*** Opening of Available data ***
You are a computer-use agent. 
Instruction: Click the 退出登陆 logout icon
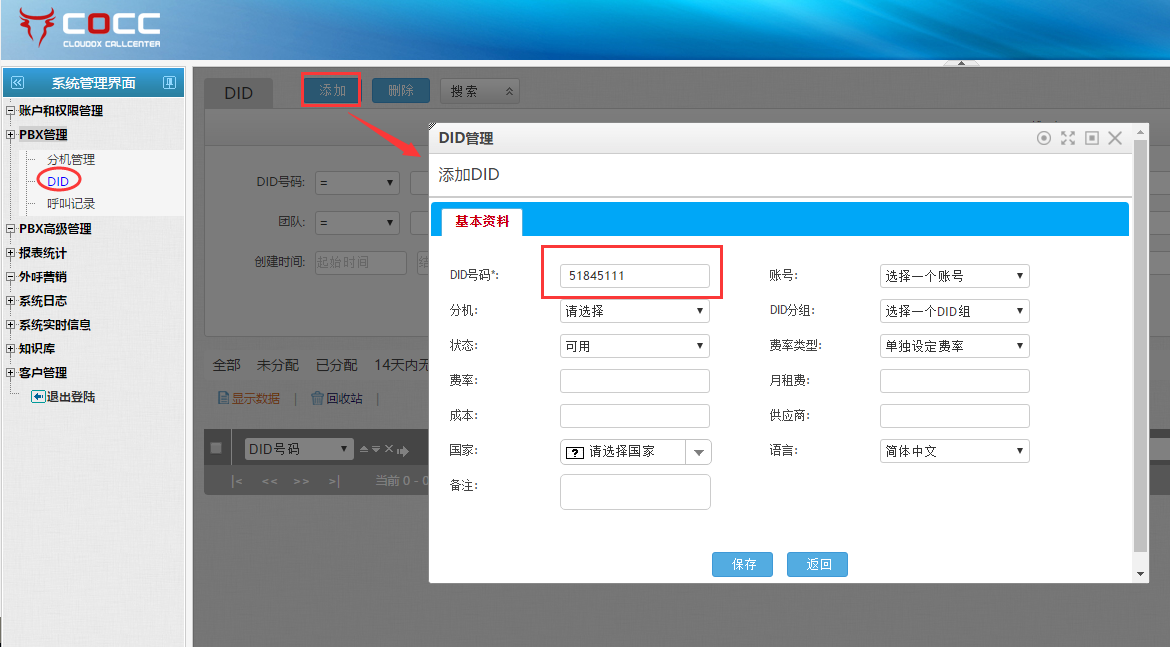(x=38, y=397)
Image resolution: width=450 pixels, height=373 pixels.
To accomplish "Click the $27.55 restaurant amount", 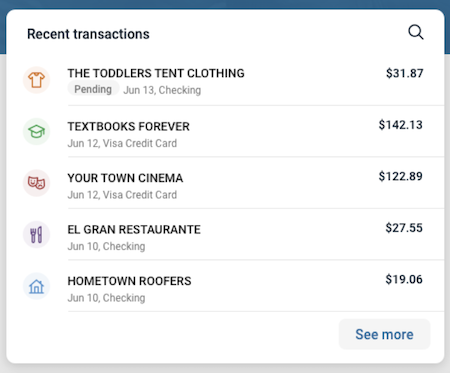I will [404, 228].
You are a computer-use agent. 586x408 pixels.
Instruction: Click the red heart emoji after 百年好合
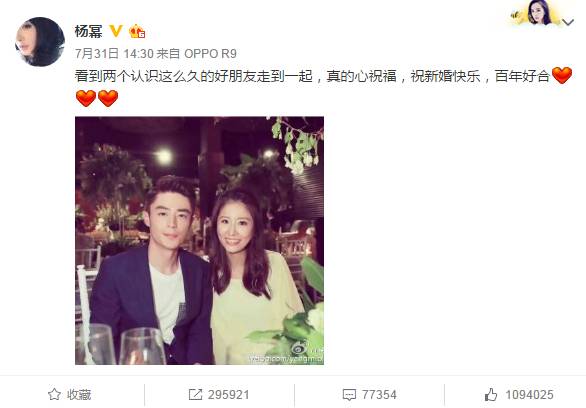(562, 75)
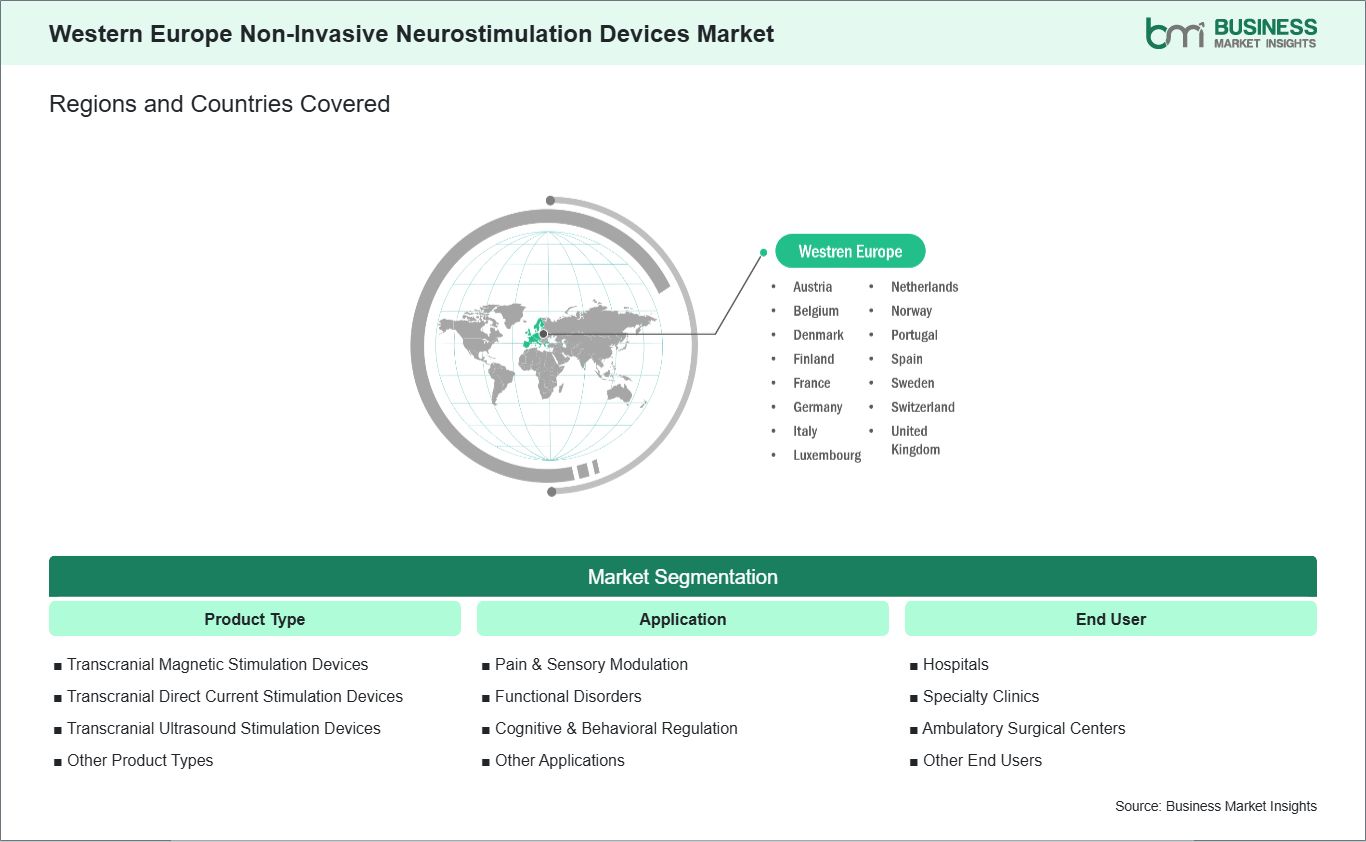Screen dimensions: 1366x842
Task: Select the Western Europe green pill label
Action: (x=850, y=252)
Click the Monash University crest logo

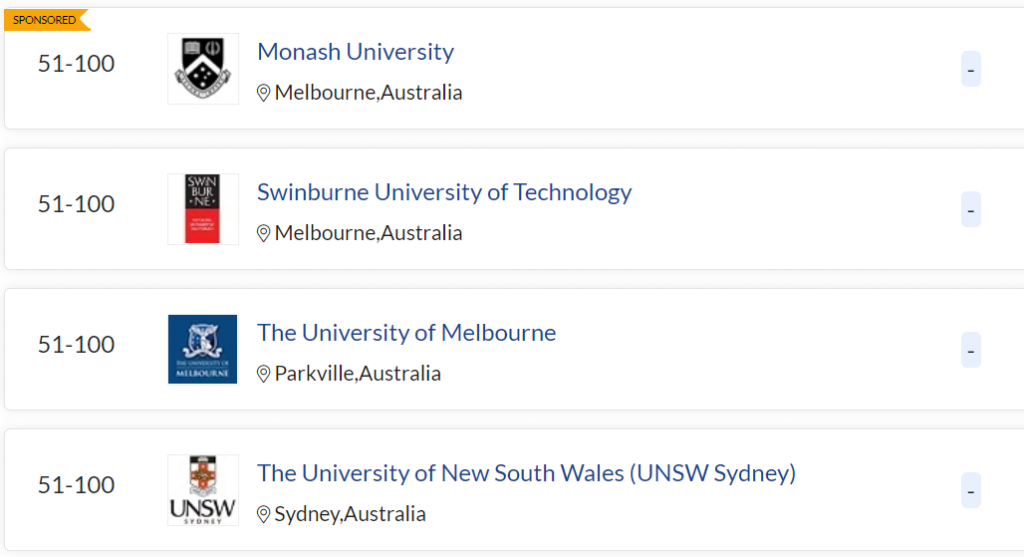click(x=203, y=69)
*** Close of Available data ***
*** Opening of Available data ***
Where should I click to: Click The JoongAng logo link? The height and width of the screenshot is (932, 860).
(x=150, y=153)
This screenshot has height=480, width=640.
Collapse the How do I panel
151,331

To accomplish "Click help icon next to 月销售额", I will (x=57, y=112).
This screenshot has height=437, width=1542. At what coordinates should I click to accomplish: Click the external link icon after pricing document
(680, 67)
*** Close of Available data ***
*** Opening of Available data ***
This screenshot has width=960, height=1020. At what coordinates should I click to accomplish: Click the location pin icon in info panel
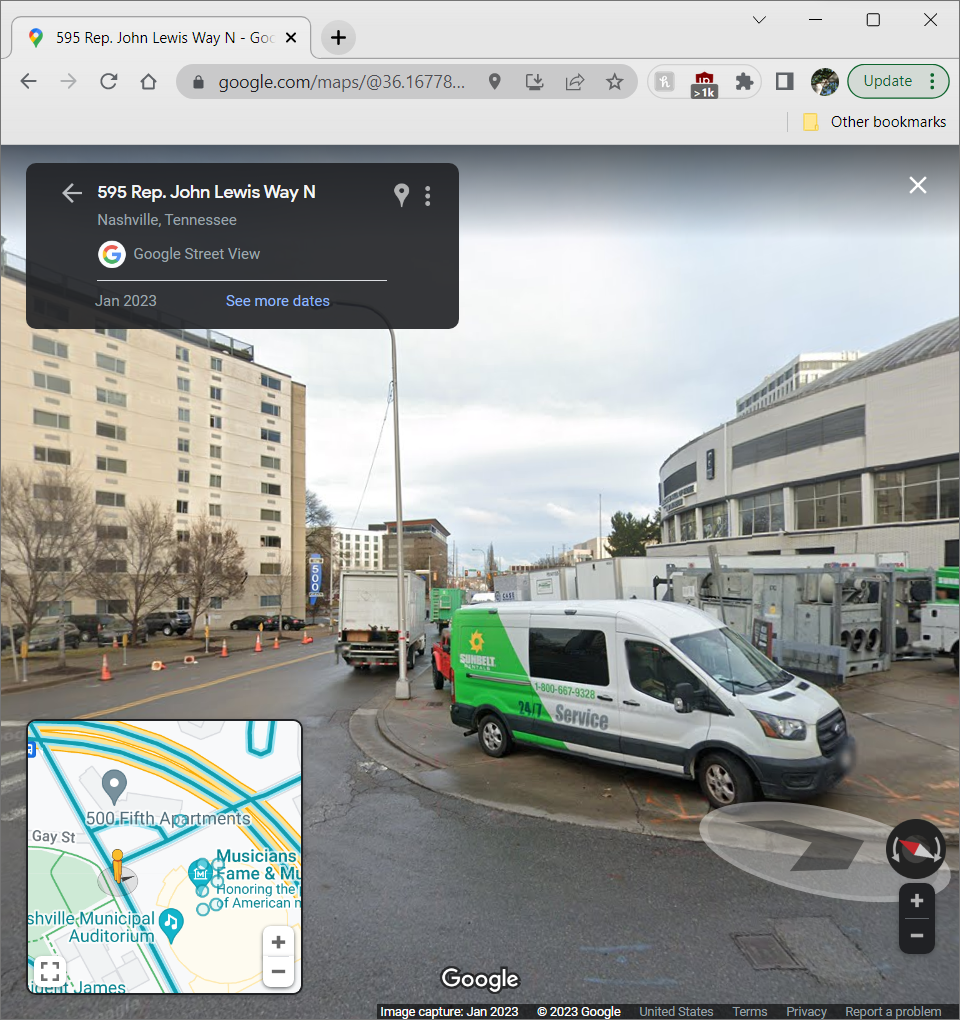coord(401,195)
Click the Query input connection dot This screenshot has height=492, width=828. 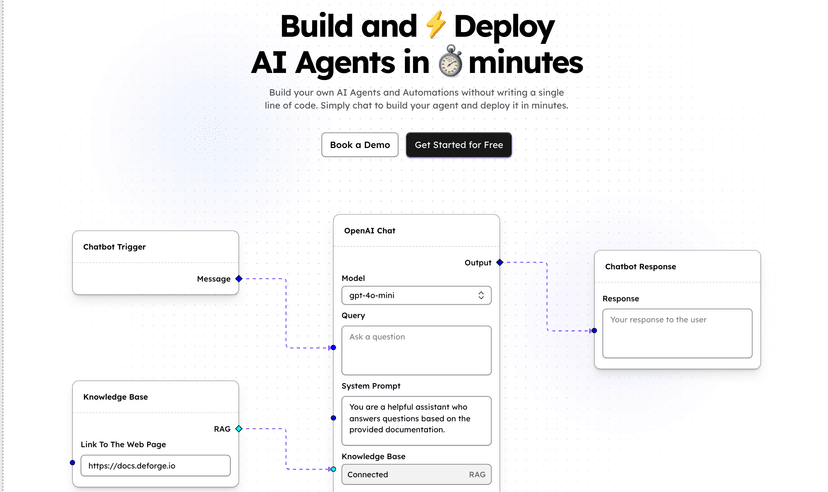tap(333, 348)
*** Close of Available data ***
Problem to solve –
Every line above that contains the word "agent" should be reported.

Response for this exercise –
You are a computer-use agent. 
You are a computer-use agent. 586x408 pixels.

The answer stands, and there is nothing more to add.